• [Extrait du document]
··········
L'accès principal à Gori toujours sous contrôle russe. Les soldats russes contrôlent toujours le principal accès à la ville géorgienne de Gori, a constaté lundi un journaliste de l'AFP, alors que Moscou doit entamer lundi le retrait des troupes de combat du territoire géorgien. Deux soldats au poste de contrôle distant de 2 km de Gori ont refusé à des journalistes d'accéder à la route conduisant à cette ville géorgienne proche de la république séparatiste d'Ossétie du Sud, à une soixantaine de kilomètres à l'ouest de Tbilissi.
Éviter un divorce définitif avec la Russie. Le président géorgien Mikheïl Saakachvili appelle à des "négociations" avec la Russie afin "d'éviter un divorce définitif" entre les deux pays, dans un discours à la télévision. Il adopte ainsi pour la première fois un ton relativement conciliant. "Nous exigeons le retrait sans délai des forces d'occupation [russes]", répète toutefois le président géorgien pour qui c'est un préalable indispensable à toute négociation avec son puissant voisin. "La Géorgie ne se rendra jamais, ne tolérera jamais la perte de la plus petite parcelle de son territoire", maintient-il face à la menace de sécession de l'Ossétie du sud et de l'Abkhazie.
··········
• [Extrait des données]
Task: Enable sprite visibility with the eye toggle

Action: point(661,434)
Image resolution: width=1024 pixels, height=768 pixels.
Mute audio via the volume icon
··········
• [Consignes et exercices]
A. D'après l'extrait du document, à quelle distance de Gori se trouve le poste de contrôle tenu par les soldats russes ?
B. Recopiez fidèlement le passage de l'extrait du document qui va de « L'accès principal à » à « l'ouest de Tbilissi. ».
C. Relevez toutes les villes nommées dans l'extrait du document.

• [Réponses aux consignes]
A. À 2 km de Gori.

B.
L'accès principal à Gori toujours sous contrôle russe. Les soldats russes contrôlent toujours le principal accès à la ville géorgienne de Gori, a constaté lundi un journaliste de l'AFP, alors que Moscou doit entamer lundi le retrait des troupes de combat du territoire géorgien. Deux soldats au poste de contrôle distant de 2 km de Gori ont refusé à des journalistes d'accéder à la route conduisant à cette ville géorgienne proche de la république séparatiste d'Ossétie du Sud, à une soixantaine de kilomètres à l'ouest de Tbilissi.

C. Gori, Moscou, Tbilissi